● **Отрывок**:
════════════════

Была ли Испания следующей остановкой на этой новой дороге? Полученное предложение совпало с его собственным растущим интересом

к испанскому конфликту. Только несколькими неделями ранее он начал собирать информацию об Испанской войне. Каждый день он просматривал газеты в поисках новостей. Бетюн испытывал глубокое отвращение от фашистских воздушных налетов на Мадрид. Эти беспорядочные атаки против гражданского населения, думал он, были явным примером того, как далеко может пойти международный фашизм для достижения мирового господства. «Они начали в Германии в Японии, теперь в Испании и они открыто выступают везде. Если мы не остановим их в Испании, пока мы еще можем, они превратят весь мир в бойню», говорил он друзьям.

В то время как он обдумывал решение, ехать ли в Испанию, его дом все еще носил следы нападения канадских фашистов. Пару недель назад, вернувшись домой, Бетюн нашел свой дом разгромленным. Мебель была сломана, его самодельная коллекция скульптурных голов вся разбита, а детские рисунки помяты, порваны и разбросаны по полу. На стене каждой комнаты свежая краска стекала с нарисованных свастик.

Прибывшая полиция глубокомысленно предположила, что у него есть личные враги и отбыла. Они игнорировали его требование допросить некоторых самозваных фашистских легионеров, которые действовали как хулиганы для Национал-социально-христианской партии Адриена Арканда. Их полно болталось по улицам, одетых в полувоенные голубые форменные рубашки. Они собирались в залах, где стены были увешаны флагами со свастикой, послушать антисемитские и антисоциалистические речи Арканда.

По всему Монреалю они систематические громили еврейские магазины и нападали на митинги левых. Если безработные пытались провести демонстрацию, монреальская полиция всегда была тут как тут, готовая применить дубинки и свои тяжелые ботинки, но если маршировали фашисты, они стояли рядом и кивали одобрительно. Насколько Бетюн мог видеть правительство Квебека и полиция были в одной постели с фашистами. То же было, вероятно, и с федеральным правительством.

════════════════

● **Данные**:
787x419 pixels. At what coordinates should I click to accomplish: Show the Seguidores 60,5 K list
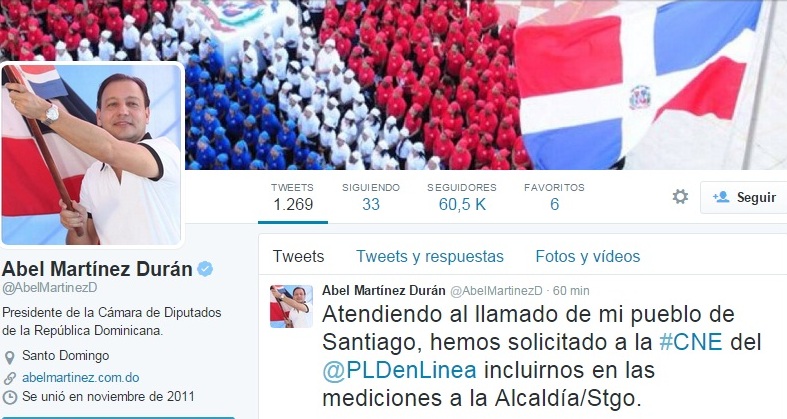(x=462, y=197)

════════════════

● **Задачи**:
• 1. Выпишите без изменений часть отрывка о Бетюне, начиная со слов "В то время как" и заканчивая словами "с нарисованных свастик.".
• 2. Продолжите отрывок о Бетюне, начав сразу после его последнего предложения.

● **Ответы**:
• 1.
В то время как он обдумывал решение, ехать ли в Испанию, его дом все еще носил следы нападения канадских фашистов. Пару недель назад, вернувшись домой, Бетюн нашел свой дом разгромленным. Мебель была сломана, его самодельная коллекция скульптурных голов вся разбита, а детские рисунки помяты, порваны и разбросаны по полу. На стене каждой комнаты свежая краска стекала с нарисованных свастик.

• 2.
Если фашисты победят в Испании, это еще больше ободрит канадских фашистов.

Фашизм это безумие, думал он, и безумие распространяющееся слишком быстро. Не было ли обязанностью всех здоровых людей везде бороться с этой болезнью?

Мог ли он делать это наиболее эффективно в Испании? Таким был вопрос.

Бетюн записал для себя, когда он обдумывал решение. «Я должен решить поеду ли я в Испанию. Я удивлен, польщен и озадачен. Тот ли я человек? Готов ли я? Вчерашний ответ подготовка к сегодняшнему вопросу. И завтра — что? Времена требуют от нас жестоких и необратимых решений!»

Наконец, в самые темные ночные часы, Бетюн решился. Он едет.

После того, как решение было принято, Бетюн написал письма об отставке со своих различных медицинских постов. Затем он написал завещание и оставил инструкцию, о том что до тех пор пока художественная школа не сможет получить государственное финансирование, она будет получать деньги из его средств. Он отправил сообщение комитету, что он может отправиться в Испанию через три недели.

Последним, что он написал в эту ночь была короткая поэма, озаглавленная «Красная луна над Испанией».

 

И эта же самая бледная луна вечером,

Которая поднимается так спокойно ясно и высоко,

Зеркало нашего бледного и обеспокоенного взгляда,

Поднимается в холодное канадское небо.

 

Над потрясенными вершинами испанских гор

Прошлой ночью поднималась низко неистовая и красная

Отражая на своем щите

Забрызганные кровью лица мертвых.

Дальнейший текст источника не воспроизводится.